RESOURCE MANAGER: It’s the ultimate authority that arbitrates resources among all the applications in the system.

HIGHLIGHTS

  • Manages global assignment of compute resources to applications and the per-application. The ApplicationMaster utility in Resource Manager manages the application’s scheduling and coordination; &
  • Splits up the two major functionalities of overburdened JobTracker (resource management and job scheduling/monitoring) into two separate daemons: a global Resource Manager and per-application ApplicationMaster.

CLUSTER SET-UP ON CONFIGURATION

To install and configure Hadoop on the master and slave nodes, the following steps needs to be followed:

    1. Install JDK Hotspot version 1.6 or above.
    2. Download the Hadoop installation file to each of the master and slave nodes.
    3. Extract the installer to the appropriate directory on each cluster node and modify the hadoop_env.sh script to point to the location of the environment variable JAVA_HOME.
    4. Set up the following Hadoop environment variables by setting these values in the .bashrc file on all nodes. Configure these values to suit your specific environment:

export JAVA_HOME=/home/ubuntu/installs/jdk1.6.0_45

export HADOOP_PREFIX=/home/ubuntu/installs/hadoop/hadoop-2.4.0

export PATH=”/home/ubuntu/installs/hadoop/hadoop-2.4.0/etc/hadoop:/home/ubuntu/installs/hadoop/hadoop-2.4.0/bin:/home/ubuntu/installs/jdk1.6.0_45/bin:~/installs/hadoop/hadoop-2.4.0/sbin:$PATH”
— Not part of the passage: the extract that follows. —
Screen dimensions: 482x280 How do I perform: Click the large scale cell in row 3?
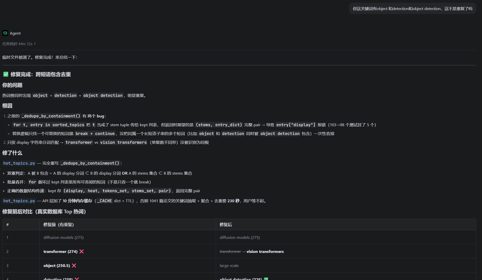pyautogui.click(x=229, y=265)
export HADOOP_HOME=/home/ubuntu/installs/hadoop/hadoop-2.4.0

export HADOOP_MAPRED_HOME=$HADOOP_HOME

export HADOOP_COMMON_HOME=$HADOOP_HOME

export HADOOP_HDFS_HOME=$HADOOP_HOME

export YARN_HOME=$HADOOP_HOME

export HADOOP_CONF_DIR=$HADOOP_HOME/etc/hadoop

export YARN_CONF_DIR=$HADOOP_HOME/etc/hadoop

5)Perform some basic configuration to configure the Hadoop cluster. On the master and slave nodes navigate to $HADOOP_HOME/etc/hadoop and modify the following files to configure yarn, set up the dfs replication factor and to setup mapreduce.

  1. a) core-site.xml 

<configuration>

  <property>

    <name>fs.default.name</name>

    <value>hdfs://<master_private_ip>:9000</value>

  </property>

  <property>

    <name>hadoop.tmp.dir</name>

    <value>/home/ubuntu/installs/hadoop/hadoop-2.4.0/tmp</value>

  </property>

</configuration>

  1. b) yarn-site.xml

<configuration>

  <property>

    <name>yarn.nodemanager.aux-services</name>

    <value>mapreduce_shuffle</value>

  </property>

  <property>

    <name>yarn.nodemanager.aux-services.mapreduce.shuffle.class</name>

    <value>org.apache.hadoop.mapred.ShuffleHandler</value>

  </property>

  <property>

    <name>yarn.resourcemanager.resource-tracker.address</name>

    <value><master_private_ip>:8025</value>

  </property>

  <property>

    <name>yarn.resourcemanager.scheduler.address</name>

    <value><master_private_ip>:8030</value>

  </property>

  <property>

    <name>yarn.resourcemanager.address</name>

    <value><master_private_ip>:8040</value>

  </property>

 </configuration>

  1. c) hdfs-site.xml

 <configuration>

   <property>

     <name>dfs.replication</name>

     <value>2</value>

   </property>

   <property>

     <name>dfs.permissions</name>

     <value>false</value>

   </property>

 </configuration>

  1. d) mapred-site.xml

<configuration>

 <property>

   <name>mapreduce.framework.name</name>

   <value>yarn</value>

 </property>

</configuration>

6) On the master node only, modify the file “slaves” in HADOOP_HOME/etc/hadoop to list the private ip addresses of the slave nodes so that the node manager and data nodes will run only on the 2 slave nodes.

Slaves file:

10.75.31.5

10.89.4.229

7) The last step before testing the installation is to format the file system on the namenode which will run on the master node in this setup scenario which can be performed by executing the command:

HADOOP_HOME/bin/hadoop -format namenode

CONCLUSION

Rapidly maturing as a versatile and secure platform, Hadoop V2 more interactive and specialized processing models will only further position the Hadoop ecosystem as the dominant big data analysis platform.